Ações no STF pedem suspensão da MP que repassa dados pessoais ao IBGE
Pelo menos duas ações já questionam no Supremo Tribunal Federal a Medida Provisória 954/20, pela qual Jair Bolsonaro determinou às operadoras de telefonia que repassem, nome, telefone e endereço de todos os clientes, pessoas físicas ou jurídicas, ao IBGE. Com argumentos semelhantes, as ações reclamam da transferência massiva de dados pessoais, sob justificativa vaga, além de questionável por se propor a municiar o instituto para algo que ele já faz.
“São contundentes os fundamentos que ressaltam a elevada gravidade da disponibilização irrestrita de dados dos brasileiros vinculados a serviços de telecomunicações no país, o que, na realidade atual, representa quase a totalidade da população brasileira. A disponibilização dos dados pessoais de tão grande número de brasileiros representa verdadeira ameaça ao sistema democrático do país”, aponta a petição do PSB, assinada, entre outros, pelo advogado e professor Danilo Doneda.
Como insiste, “ao promover a disponibilização desregulamentada de dados pessoais, a MP 954 possibilita a criação de uma estrutura contemporânea de vigilância da população por parte do Estado brasileiro, concedendo ao governo o acesso a informações relevantes dos cidadãos que, dadas as tecnologias atualmente disponíveis, poderiam viabilizar ilegítimas interferências sobre tais indivíduos”.
“É imperioso ressaltar que a determinação de compartilhamento realizada pela Medida Provisória diz respeito a dados não anônimos e que permitem a verificação do local de residência de seus titulares, configurando-se inequivocamente como dados altamente relevantes e, portanto, merecedores da mais elevada proteção”, lembra ainda o pedido do PSB. E, pior, como a Lei Geral de Proteção de Dados “ainda não entrou em vigência, atualmente inexiste qualquer outro dispositivo legal que discipline a proteção de dados no setor público”.
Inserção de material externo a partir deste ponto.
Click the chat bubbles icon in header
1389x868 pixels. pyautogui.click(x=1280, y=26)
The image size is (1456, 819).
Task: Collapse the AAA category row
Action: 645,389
Outro ponto levantado nas duas ações é o objetivo pouco específico da medida. A MP 954 diz que os dados “serão utilizados direta e exclusivamente pela Fundação IBGE para a produção estatística oficial”. “A norma foi extremamente inespecífica ao tratar das finalidades para as quais serão empregados os dados cuja transferência é requerida” e “confere verdadeiro ‘cheque em branco’ para a utilização dos referidos dados pela Fundação Instituto Brasileiro de Geografia Estatística”.
Ou, como aponta a Ordem dos Advogados do Brasil, “a Medida Provisória em análise viola o sigilo de dados dos brasileiros e invade a privacidade e a intimidade de todos, sem a devida proteção quanto à segurança de manuseio, sem justificativa adequada, sem finalidade suficientemente especificada e sem garantir a manutenção do sigilo por uma Autoridade com credibilidade, representatividade e legitimidade”.
A OAB aponta também para o risco de uso politico dos dados, visto que “o fato de a estrutura do IBGE ser formada essencialmente por cargos em comissão, de livre nomeação pelo chefe do Poder Executivo, não permite concluir que a sociedade brasileira estará segura quanto ao uso adequado de seus dados. Isso porque os cargos de nomeação política trazem em si um compromisso político entre o nomeado e o nomeante”.
Para completar, é questionável a própria necessidade desses dados pelo IBGE. “Chama a atenção ainda o fato de que as pesquisas estatísticas efetivadas pelo IBGE são realizadas de forma amostral. Nessa esteira, o Instituto informa em comunicado que para a realização do PNAD, por exemplo, são entrevistadas cerca de 70 mil pessoas por mês. Diante desse quadro, colocam-se fundadas dúvidas acerca da efetiva necessidade de obtenção dos dados de quase de 260 milhões de contas de telefonia fixa e móvel. Além disso, há diversas pesquisas do IBGE que, mesmo antes da pandemia, já eram realizadas de forma remota através do Centro de Entrevista Telefônica Assistida por Computador (CETAC), o que também corrobora a capacidade do Instituto de manter suas atividades de pesquisa nesse cenário.”